Alfa Interferons

Indications for Prior Authorization

Pegasys (peginterferon alfa-2a)
  • For diagnosis of Chronic Hepatitis C
    1) Indicated for the treatment of Chronic Hepatitis C (CHC) in combination therapy with other hepatitis C virus drugs for adults with compensated liver disease. PEGASYS monotherapy is indicated only if patient has contraindication or significant intolerance to other HCV drugs. 2) indicated for the treatment of Chronic Hepatitis C (CHC) in combination with ribavirin for pediatric patients 5 years of age and older with compensated liver disease.

    Limitations of use: Pegasys alone or in combination with ribavirin without additional HCV antiviral drugs is not recommended for treatment of patients with CHC who previously failed therapy with an interferon-alfa. - Pegasys is not recommended for treatment of patients with CHC who have had solid organ transplantation.

  • For diagnosis of Chronic Hepatitis B
    Indicated for the treatment of adult patients with HBeAg-positive and HBeAg-negative chronic hepatitis B infection who have compensated liver disease and evidence of viral replication and liver inflammation.

    Indicated for the treatment of HBeAg-positive CHB in non-cirrhotic pediatric patients 3 years of age and older with evidence of viral replication and elevations in serum alanine aminotransferase (ALT).

Criteria

Pegasys

**Defined as Child-Pugh Class B or C

Prior Authorization (Initial Authorization)

Length of Approval: 28 Week(s)
For diagnosis of Chronic Hepatitis C

  • Diagnosis of chronic hepatitis C infection
  • AND
  • Patient without decompensated liver disease**
  • AND
  • One of the following:
    • Used in combination with one of the following:
      • Sovaldi (sofosbuvir)
      • Ribavirin
      OR
    • Contraindication or intolerance to all other HCV agents (e.g., Sovaldi [sofosbuvir], ribavirin)
    AND
  • Prescribed by or in consultation with one of the following:
    • Hepatologist
    • Gastroenterologist
    • Infectious disease specialist
    • HIV specialist certified through the American Academy of HIV Medicine
Pegasys

Prior Authorization (Reauthorization)

Length of Approval: 20 Week(s)
For diagnosis of Chronic Hepatitis C

  • Patient has an undetectable HCV RNA at week 24
  • AND
  • Additional treatment weeks of peginterferon are required to complete treatment regimen
  • AND
  • Patient has not exceeded 48 weeks of therapy with peginterferon
  • AND
  • Prescribed by or in consultation with one of the following:
    • Hepatologist
    • Gastroenterologist
    • Infectious disease specialist
    • HIV specialist certified through the American Academy of HIV Medicine
Pegasys

**Defined as Child-Pugh Class B or C

Prior Authorization

Length of Approval: 48 Week(s)
For diagnosis of Chronic Hepatitis B

  • Diagnosis of chronic hepatitis B infection
  • AND
  • Patients without decompensated liver disease**
P & T Revisions

2025-08-05, 2024-07-03, 2023-06-22, 2023-06-08, 2022-06-08, 2021-09-30, 2021-08-02, 2021-05-10, 2020-05-14

  1. Pegasys Prescribing Information.
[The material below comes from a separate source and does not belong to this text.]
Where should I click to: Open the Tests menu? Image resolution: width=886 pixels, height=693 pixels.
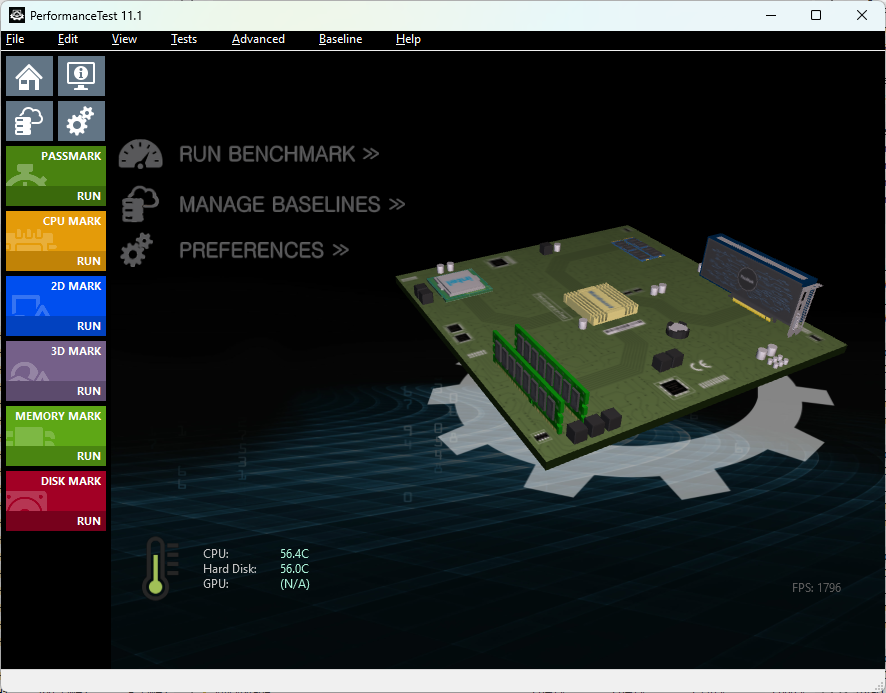point(184,39)
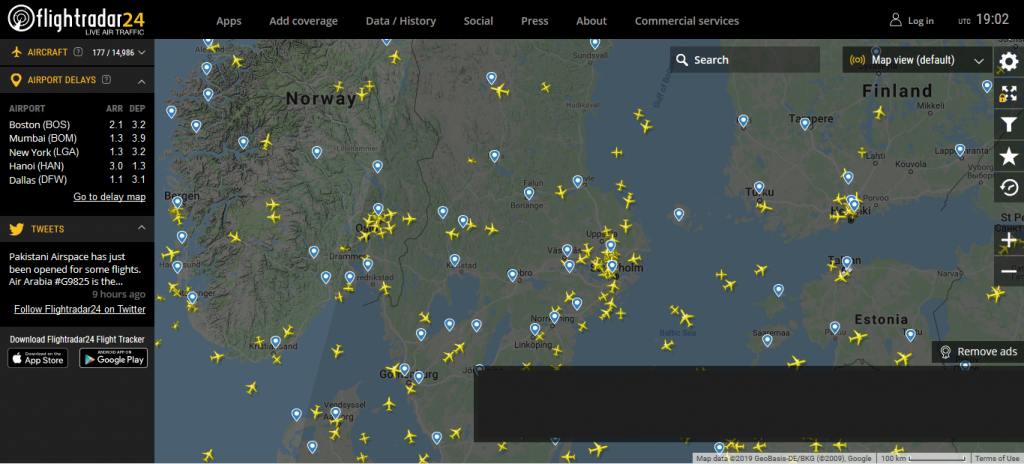Image resolution: width=1024 pixels, height=464 pixels.
Task: Follow Flightradar24 on Twitter link
Action: tap(79, 309)
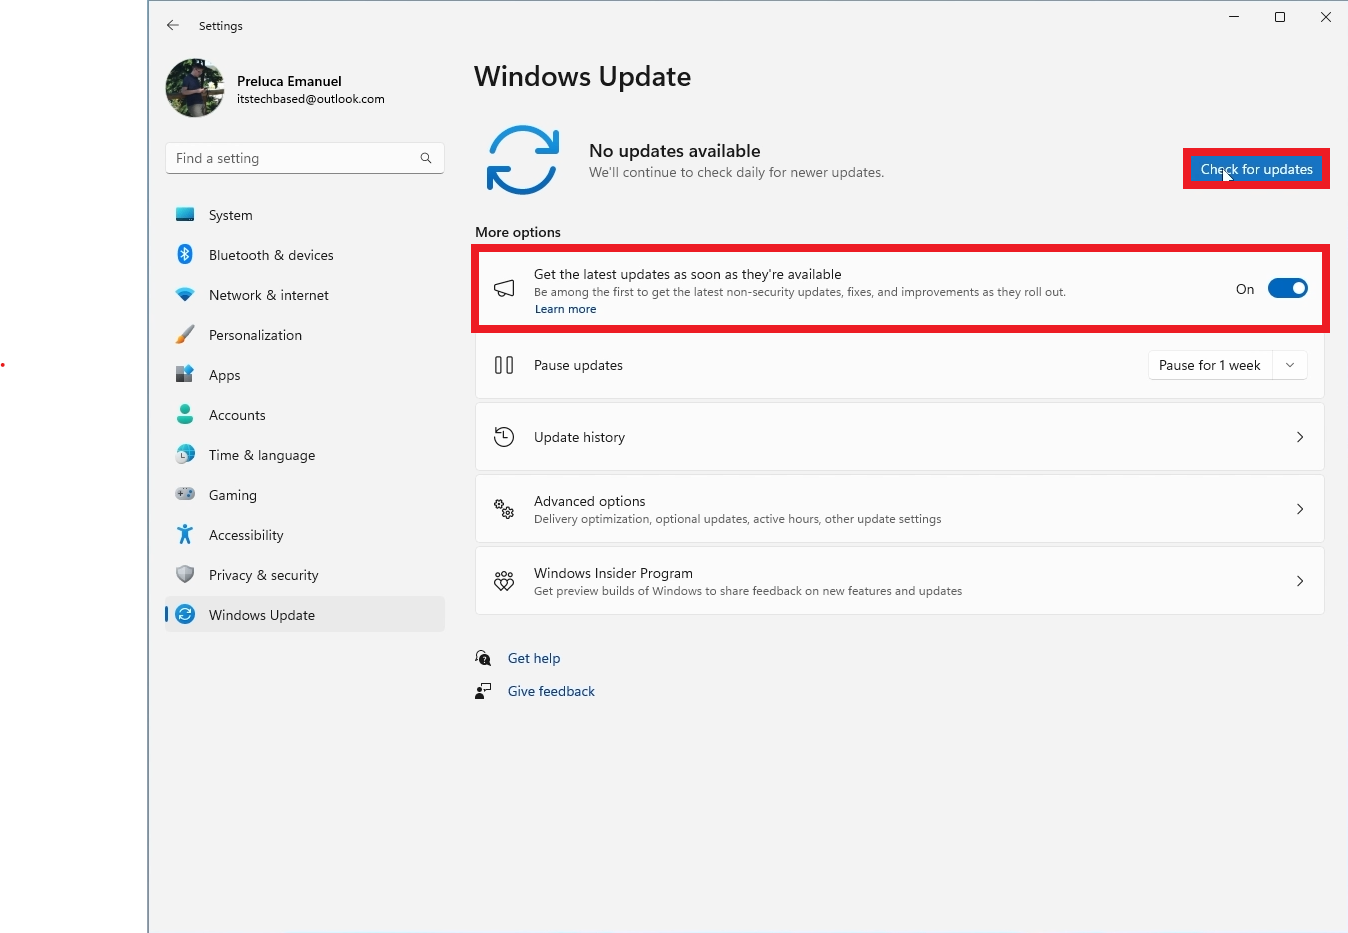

Genentech, Inc. South San Francisco, CA. December 2023.

  • 2025-08-05: 2025 Annual Review - no criteria changes. Removed obsolete GPIs for interferon alfa-2B and associated criteria. Updated background and references.
  • 2024-07-03: Annual Review - GPI update
  • 2023-06-22: Removed Oncology specialist requirement
  • 2023-06-08: Annual Review - no criteria changes. PegIntron removed from criteria as product is obsolete.
  • 2022-06-08: Annual Review
  • 2021-09-30: GPI replication update for Pegasys. No changes to clinical criteria.
  • 2021-08-02: 2021 UM Annual Review.
  • 2021-05-10: 2021 UM Annual Review.